March 29, 2010

Welcome Spring!! This week brought the entire spectrum of weather--sunshine and 70 degrees, cloudy and rainy plus even a few snow flurries, two short hail storms and then more sunshine. All of the girls at the Asian barn continue to flourish, thrive and embrace every facet of our weather. This week not only marked the first day of Spring, but also the first sprigs of grass that are now long enough to graze on.
Sissy and Winkie followed a trail down through the woods that opens into Dr. Scott's Pasture, a favorite hang-out for these two. Winkie was in the lead, walking her usual pace, a slow methodical stroll, reaching the edge of the forest. Suddenly she paused and raised her head, her eyes opened wide then she started flapping her ears. Winkie's caregivers couldn't contain themselves either, saying, "Winkle, grass to graze on. Isn't it wonderful?" Winkie responded with a few of her little 'phish phish' noises (one of her soft expressions of contentment), then her trunk hit the ground grazing... and grazing, followed by much more grazing. Ahh, the simple pleasures of Spring!

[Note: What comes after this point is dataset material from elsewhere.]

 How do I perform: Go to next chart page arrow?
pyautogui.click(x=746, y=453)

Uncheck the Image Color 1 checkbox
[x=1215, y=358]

The Spring weather for Flora and Tange (pictured) inspired them to spend many days this week re-exploring the pine sapling plateau. This is one of the furthest corners of their habitat and a place they have not been all winter. The rains came, soaked the ground and once again made luscious mud for play. Both the girls were found at breakfast covered in big clumps of mud. Later, word spread that they had been spotted tossing mud at each other.

When the rains stopped and the weather turned cool, the girls appeared, heading back to the barn for shelter. They came in and relaxed and ate some hay while trying to rub as much mud as they could onto the stall bars. Then Tange started to rub her foot against the rubber floor, trying to displace some rocks in her pad. Back and forth she went, back and forth with both of her feet, while rubbing her trunk at the same time. All this commotion got Flora's attention and then both were doing the same foot dance side-by-side. First Tange lay down and then Flora did the same. Both got up and began throwing imaginary dust on themselves, so tangible shavings were put down in front of their stalls. That was much more fun to gather and toss on their heads, backs, bellies and legs.
Wednesday night's thunderstorm sent Debbie and Ronnie back up to the south gate area on Thursday morning. Around 2:00 PM, only Ronnie had come down. The caregiver brought her some hay, figuring Debbie wasn't far behind her friend. Sure enough, about 20 minutes later, Debbie came tromping out of the woods, scratching her sides against every tree on the way.
Minnie is beginning to make playing in the pond a daily activity. She thrashes logs and snaps small trees. She must have been thinking of her sisters yesterday when she knocked over a medium-sized willow tree, as willow browse is one of Lizzie's favorites! While Minnie swims, Lottie usually just stands at the edge of the pond, dipping her trunk in every now and then as if to say, "Hmm, not quite warm enough for me!"
We wanted to take this opportunity to thank some students from Ohio State University who, for the fourth year, just spent their alternative spring break volunteering at the Sanctuary. We honor the exceptional work ethic of this group of ten and all they accomplished, including cleaning up creeks down by the lake, digging up bamboo to be relocated in other habitats, and tearing down an old, precariously-standing barn. We were also excited to have their help to begin prepping and planting onions, potatoes and beets in a vegetable garden area for the elephants! For obvious reasons, this garden is located in an area the elephants can't reach, and since the soil here was heavy in clay, we put the elephants' waste to work from a compost pile we have been cultivating for several years. Now that we have our own "black gold" recipe mixed in, this should work nicely! Soon, a local volunteer and avid gardener will begin planting some more home grown produce here for the Girls.